Krafft et al. (2011) représentent la structure et la dynamique d’un système sectoriel d’innovation – celui des biotechnologies – en utilisant les techniques de l’analyse des réseaux sociaux (Wasserman et Faust, 1994). Elouer-Mrizak et Picard (2016) mobilisent cette même représentation pour comprendre la dynamique de spécialisation intelligente des régions mise en oeuvre dans le cadre de la politique d’innovation européenne. Frigant et al. (2019) font de même pour étudier la formation d’un système technologique d’innovation – le véhicule à pile combustible – à l’échelle internationale sur la base des co-dépôts de brevets.
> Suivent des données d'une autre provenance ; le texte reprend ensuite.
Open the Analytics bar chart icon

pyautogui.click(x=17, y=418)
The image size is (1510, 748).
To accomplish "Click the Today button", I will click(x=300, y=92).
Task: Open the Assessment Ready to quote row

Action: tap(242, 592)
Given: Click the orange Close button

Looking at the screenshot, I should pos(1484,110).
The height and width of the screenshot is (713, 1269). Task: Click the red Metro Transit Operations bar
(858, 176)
Dans tous ces articles, une structure est dessinée sous la forme d’un réseau ou d’un « graphe » : des entités (représentant ici des technologies, des entreprises ou des régions) sont reliées entre elles par des liens (qui correspondent dans ces applications à l’existence de flux ou de relations).
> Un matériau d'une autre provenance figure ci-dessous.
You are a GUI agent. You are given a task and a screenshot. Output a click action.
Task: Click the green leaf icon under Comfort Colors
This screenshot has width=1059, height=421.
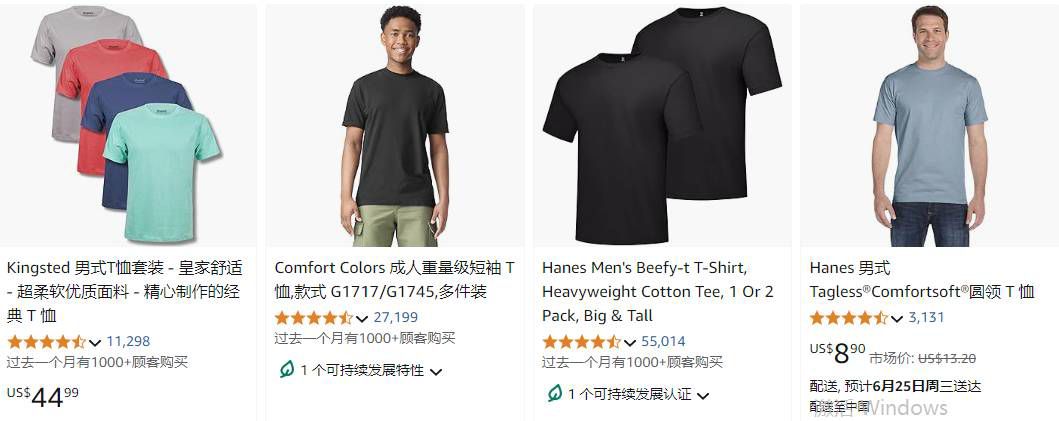(x=287, y=370)
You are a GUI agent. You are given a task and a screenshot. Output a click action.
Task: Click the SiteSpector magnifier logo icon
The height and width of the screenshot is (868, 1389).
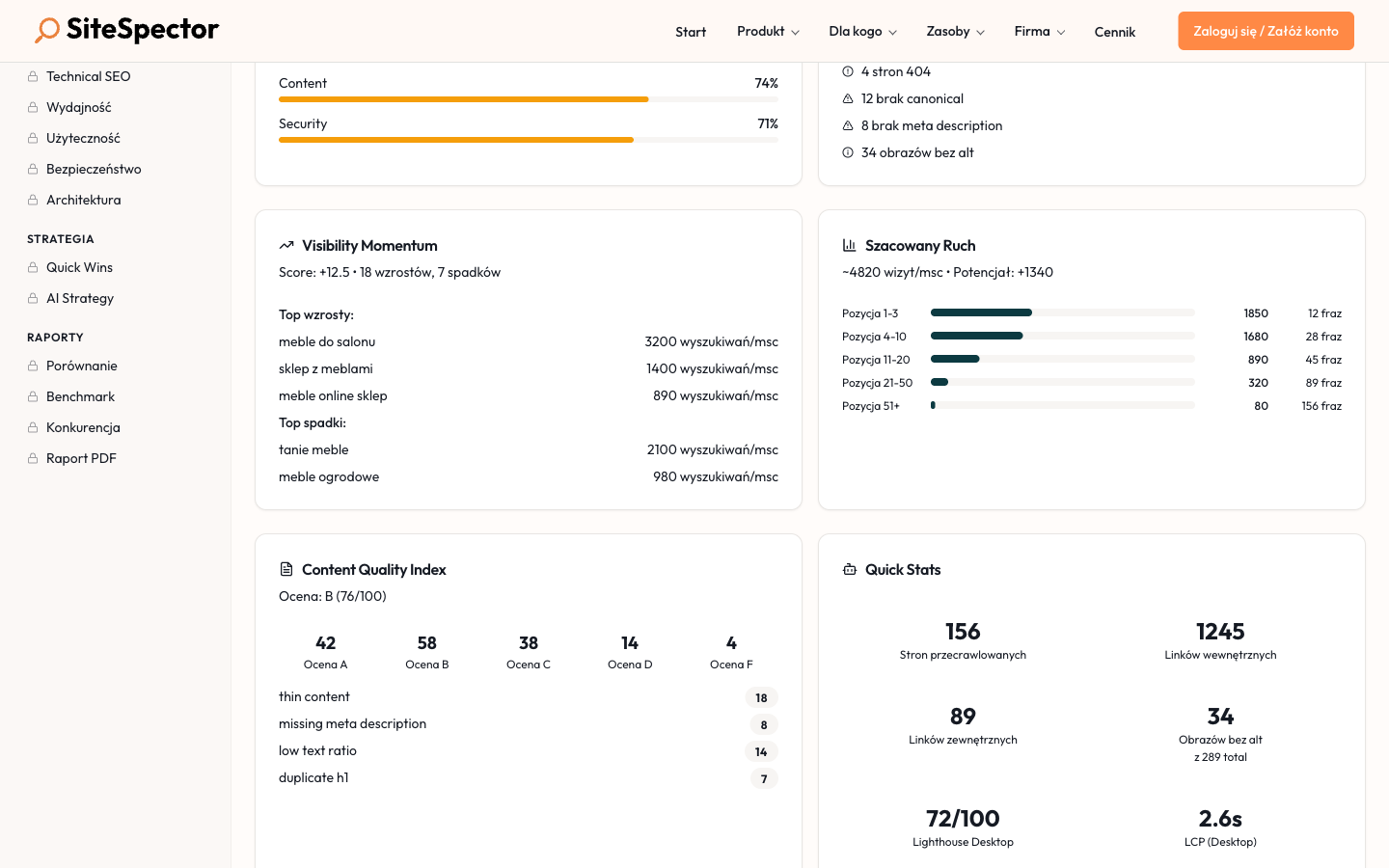point(46,30)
Exemple d’un graphe dans le secteur des biotechnologies chez Krafft et al. (2011) construit sur des données de brevets. Les noeuds du graphe sont des technologies, les liens dénotent l’existence d’inventions combinant ces technologies, et l’épaisseur de ces liens indique l’intensité de ces combinaisons.

 

A ces représentations dites structurales sont associés de nombreux indicateurs dédiés. Les termes de « degré », « force », « densité », « proximité » (closeness), « connexité », « assortiment / homophilie », « centralité », « intermédiarité », et de nombreux autres propres à la sociométrie, ont permis de porter un regard neuf sur les enjeux associés à l’organisation et aux dynamiques territoriales et industrielles, aux pratiques et à l’organisation des activités d’innovation, à leur diffusion, leur qualité, et aux stratégies et politiques qui les soutiennent.
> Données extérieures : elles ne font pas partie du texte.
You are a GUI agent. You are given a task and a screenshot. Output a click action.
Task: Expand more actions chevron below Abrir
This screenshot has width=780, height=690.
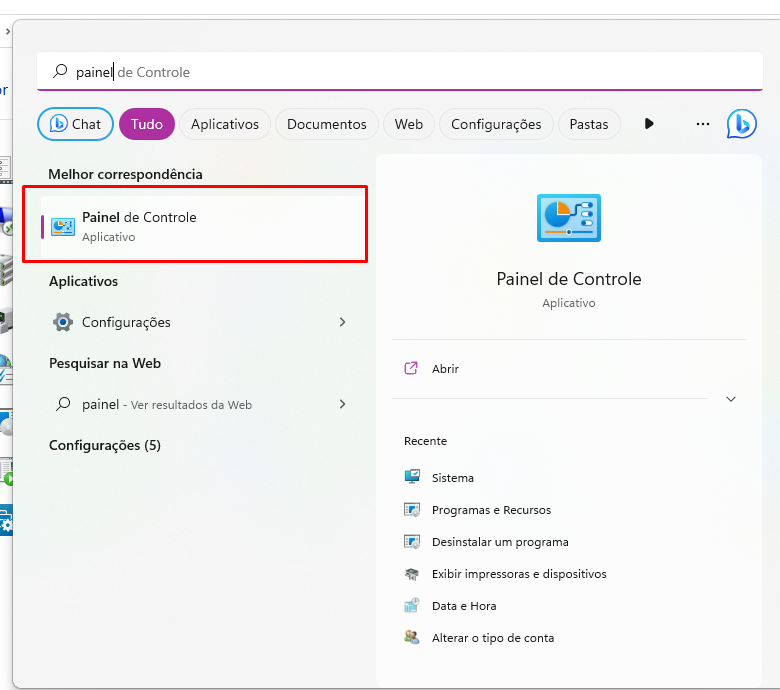pos(731,399)
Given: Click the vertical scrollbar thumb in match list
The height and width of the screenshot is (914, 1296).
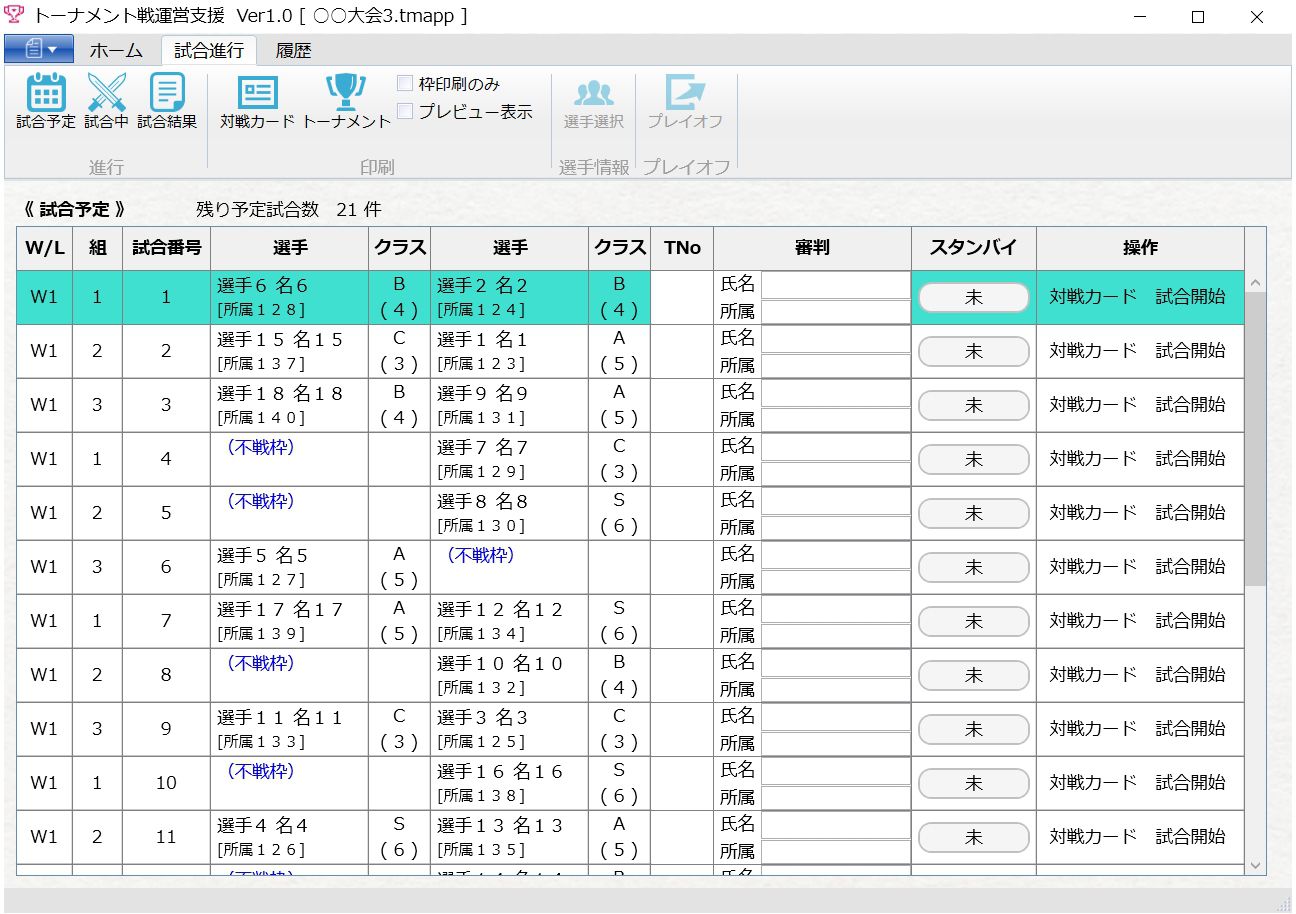Looking at the screenshot, I should coord(1256,440).
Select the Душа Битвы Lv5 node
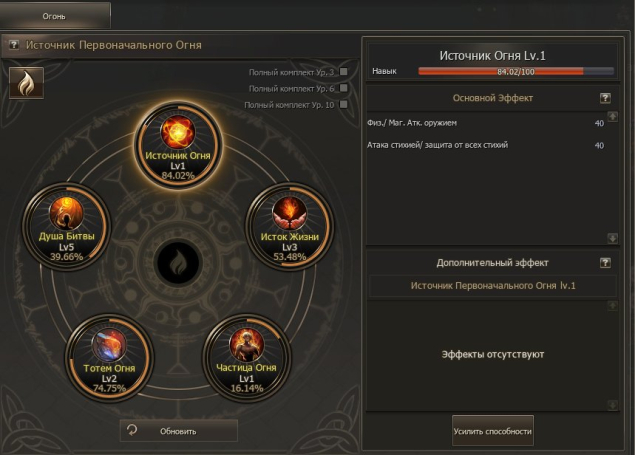The image size is (635, 455). [66, 226]
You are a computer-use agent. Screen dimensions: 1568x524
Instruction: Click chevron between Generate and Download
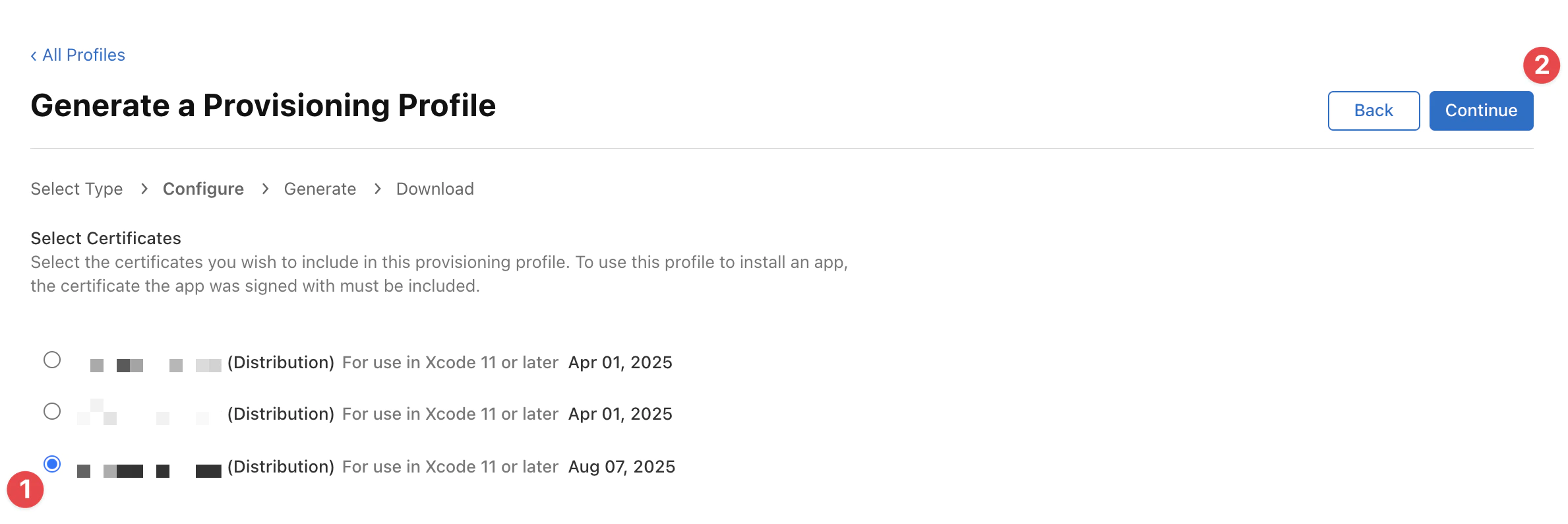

Deux grandes manières d’appréhender ces structures sont privilégiées dans la littérature. Les techniques structurales servent d’abord à étudier des flux au sein d’un réseau. Ces flux (physiques, monétaires, de connaissances) sont représentés sous la forme de liens dirigés de l’entité émettrice vers l’entité réceptrice (agents économiques, technologies, territoires : les « noeuds » du réseau) et pondérés par leur intensité. Elles servent également à étudier les cooccurrences de caractéristiques (la présence des mêmes combinaisons technologiques dans un portefeuille de brevets par exemple comme dans l’exemple de Krafft et al., 1991, ci-dessus). Ces cooccurrences sont représentées sous la forme de liens non dirigés et pondérés par leur nombre.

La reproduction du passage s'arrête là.